Histoire d'en savoir un peu plus, car nous n'arrivons pas bien à comprendre pourquoi des nains auraient vendu leur mine, nous décidons d'aller dans le bidonville nain à l'extérieur des murs, apparemment il se nomme Kasitnuble. Nous y allons même si Laurana et moi-même ne faisons que de la figuration, hésitant même à accompagner nos camarades pour ne pas trop impacter la discussion. Sur place, nous allons être conduit à Gorim Greathammer, qui a le même style de coiffe que notre compagnon nain, c'est donc probablement un tueur de troll aussi. Pas aussi revêche que prévu, nous apprenons qu'ils ont réellement vendu leur mine, autrefois ils en sortaient du charbon mais elle ne donnait plus rien et ils ont donc décidé de s'en séparer. Maintenant ils se disent qu'il y a peut-être de l'or et que c'est une magicienne qui les a roulé, mais ne font en réalité que de se lamenter sans rien faire, c'est assez navrant. Nous partons donc de ce taudis, composé d'une grosse vingtaine de nains au bas mot, avec l'intention de nous rendre à notre destination initiale, crète noire.

Avant cela nous rentrons en ville pour y passer la nuit et au matin nous apprenons qu'une ferme a été attaqué à l'extérieur, mais c'est trop loin donc personne ne va aller voir et de toute manière, les nains sont les coupables tout désignés aux yeux des habitants de la ville, même s'il y a très peu de chance que ce soit le cas.
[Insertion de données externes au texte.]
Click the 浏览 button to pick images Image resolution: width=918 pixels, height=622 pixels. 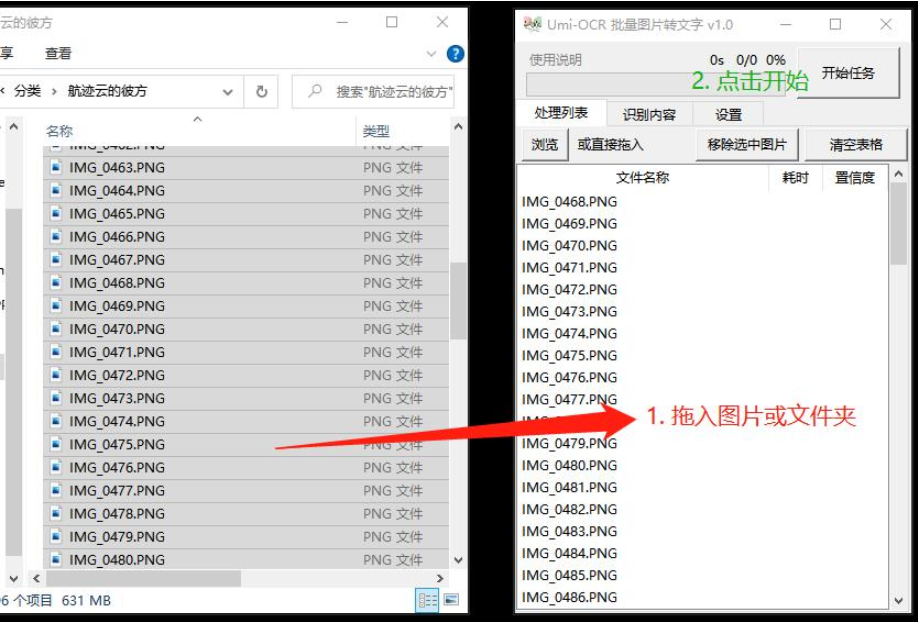pos(544,145)

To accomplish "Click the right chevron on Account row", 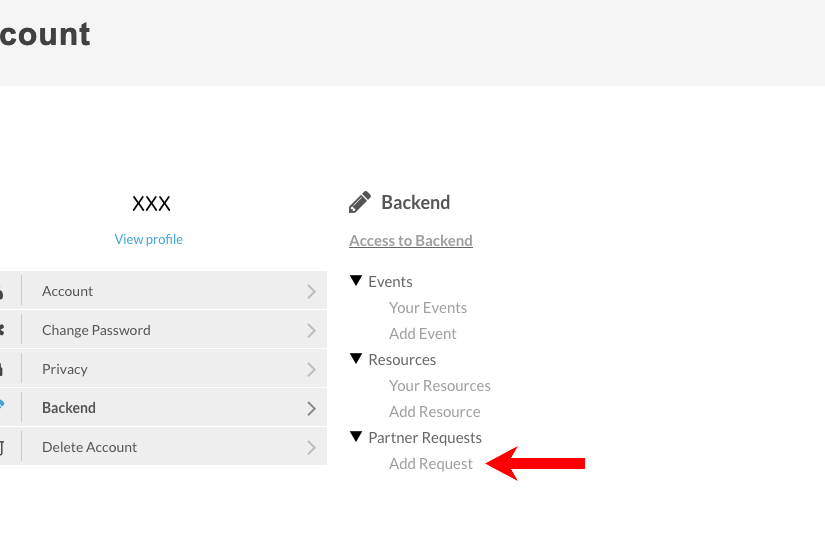I will point(311,292).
Repassant au bateau pour emmener Davidan, nous partons ensuite en direction de la ferme, qui visiblement n'est pas la première à s'être fait attaquer de la sorte ces derniers jours. Comme par hasard, ce sont les fermes autour de Crète Noire qui ont subi des attaques, enfin la piste n'est pas dure à suivre car la fumée est visible de loin.
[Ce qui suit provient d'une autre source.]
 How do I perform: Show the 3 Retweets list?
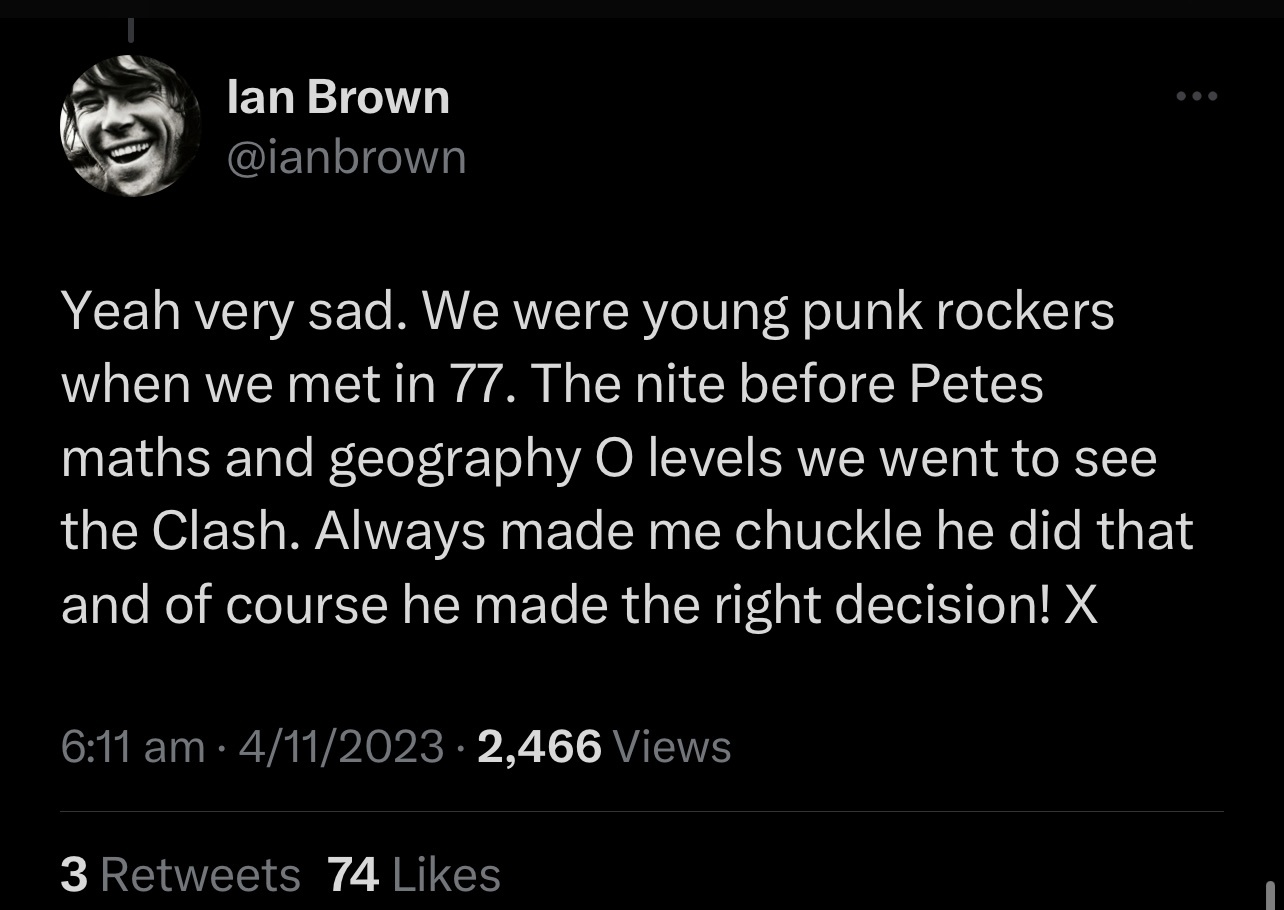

Sur place, nous trouvons quelques corps, visiblement tués par des armes, mais d'autres humains ont été emmené comme nombre d'animaux. En recherchant un peu nous tombons sur des restes d'armes qui ne peuvent indiquer qu'une chose, ce sont des gobelins qui ont attaqué la ferme et emmené des prisonniers. Nous suivons les traces qui bien évidemment nous mènent jusqu'aux grottes de Crète Noire. Là, je propose que nous allions dire aux nains que leur grotte est aujourd'hui aux mains de gobelins mais nous n'avons pas vraiment envie de faire l'aller-retour et du coup nous décidons de pénétrer dans celles-ci.
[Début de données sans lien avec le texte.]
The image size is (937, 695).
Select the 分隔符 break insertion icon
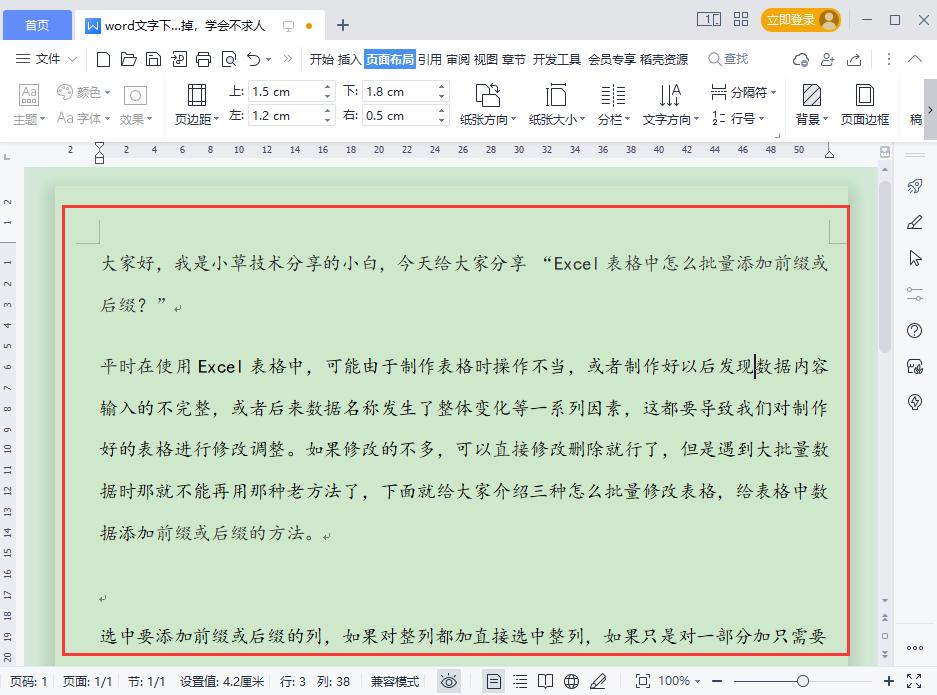[741, 91]
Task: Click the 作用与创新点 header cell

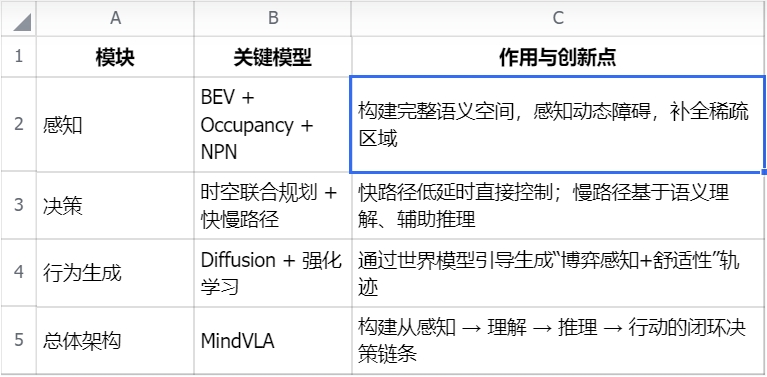Action: point(558,57)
Nous choisissons d'y aller discrètement, ça nous permettra de prendre par surprise le premier groupe de gobelins et de loups, mais après l'utilisation du pistolet de Lars, des renforts arriveront en cours de combat. Malgré tout, le combat ne sera qu'une formalité ou presque malgré leur nombre nettement supérieur au nôtre. Seul Davidan n'aura pas été rassuré par la situation mais avec le temps il s'habituera. Ensuite, en continuant notre fouille des grottes, nous tombons sur une salle en profondeur dans laquelle il y a de l'or, comme quoi les nains n'auraient jamais dû vendre leur mine. Nous récupérons quelques belles pépites au passage, mais le détail est que nous nous faisons chasser de cette salle par un espèce de Golem, ou non plutôt par un espèce d'élémentaire de terre ou de roche. Car celui-ci ne fait pas dans le détail et il envoie Gulnir au sol plus que violemment. Nous rebroussons chemin à la va-vite, puis tandis que Laurana soigne Gulnir, je retourne chercher sa hache à la barbe de l'élémentaire puis nous quittons les grottes.

Nous nous rendons ensuite en direction de la tour, sans perdre de temps. Elle est hexagonale, tout en pierre, possède un étage et un magnifique dôme de verre. Les nains ont réalisé un bel ouvrage il faut bien le reconnaitre, car c'est eux qui ont construit la bâtisse au moment de vendre la mine. Une sentinelle fait le guet et pas moyen de s'approcher sans se faire repérer donc pas vraiment le choix, je prends mon temps avant de lâcher une flèche qui fait mouche et tue directement le gob. Parfait, on peut y aller.